What next in M&A?

Posted on Wednesday, 25 November 2009. Filed under: Business Intelligence, Commentary, Mergers |

An excellent study was issued by IntraLinks and mergermarket a few weeks ago.  (You can find it here.) In August and September, they conducted a survey of experts in M&A – the people within each company responsible for deals.  The key finding:  almost two-thirds of those surveyed thought that the overall economic environment in their own regions would improve in 2010 (which is in distinct contrast to the economist, politician and journalist Cassandras who feel that we’re in for a double dip or even worse in 2010 and beyond).  Interestingly, 16% felt that this recovery was already underway and 8% that it would happen before year-end.  And in Europe, over 40% of respondents felt that corporate M&A would increase in the next year (and only 12% were pessimistic).

This is a significant finding, because the M&A market is driven at the corporate board and senior exec level by optimism (I would almost prefer to say ‘hubris’) and general business confidence.  The perception of an improving market is critical to the market’s turnaround prospects.

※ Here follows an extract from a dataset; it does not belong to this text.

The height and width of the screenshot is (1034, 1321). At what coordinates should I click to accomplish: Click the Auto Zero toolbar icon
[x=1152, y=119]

But caution amongst those surveyed is also noted in the study:  when asked about their own company’s activity, only about a third were optimistic or very optimistic.  (Yet only 20% were pessimistic and most (44%) were neutral.)  This is a valid cause for concern.  This would indicate that firms are reticent to commit their own money toward committed rapid expansion – and an M&A deal IS the way for a major existing firm to expand rapidly, even if most deals fail in the execution – despite those firms seeing the general business environment improving.

It was nice to see that 75% agree with me that the M&A market has already reached its inflexion point (see ‘M&A inflexion point: The turn to ‘up’ in activitywhich we published back in late September).

We’ve noted before on this site back in the summer (see ‘Distressed and bankrupt acquisitions: Should you do one of these deals?‘) that distressed acquisitions would be a major driver for some time to come.  This Intralinks / mergermarket survey confirmed that, as almost half of all respondents in Europe felt that distressed deals were the principal driver to the market for the next year (followed by 31% looking at market consolidation as the principal driver).  The overhang from the recession will still take a while to work through the M&A system, which is a wonderful mechanism to assist industry in self-correcting.

What are firms most expecting to do?  When respondents looked at what they would do in their own companies, they still feel that their M&A activity will be driven by finding undervalued targets (over 50% thought this).  If this is true, the growth in M&A activity might be faster, as a continuing stock market rise would make fewer such undervalued targets around.  Nicely, two-thirds of the companies DID expect to make an acquisition in the next 12 months.  Given the lead time to many of these strategic deals, the planning and even negotiations may be underway already.  This is support for the strong backlog of deals that many advisors note.

Overall corporate organisational restructurings were expected by 73% of respondents, and by a whopping 81% of those in Europe.  Europe really does appear to be the region that is pulling out of the recession with the greatest difficulties remaining.

I found most interesting the thoughts about which industries would see more consolidation, at least according to this survey.  There’s so much conjecture about where the next big deals will come, and each observer seems to have different feelings.  It’s nice to see a survey taking in the opinion of many experts, as this IntraLinks / mergermarket survey is.  Contrary to my own personal view, financial services was seen in Asia/Pacific and North America as being the most likely industry to see deal activity.  In Europe, the consumer area was suggested to be the most active.  Notably, pharmaceuticals, industrials & chemicals, the extractive industries and the technology industries that saw huge deals in 2009 were not in the top list.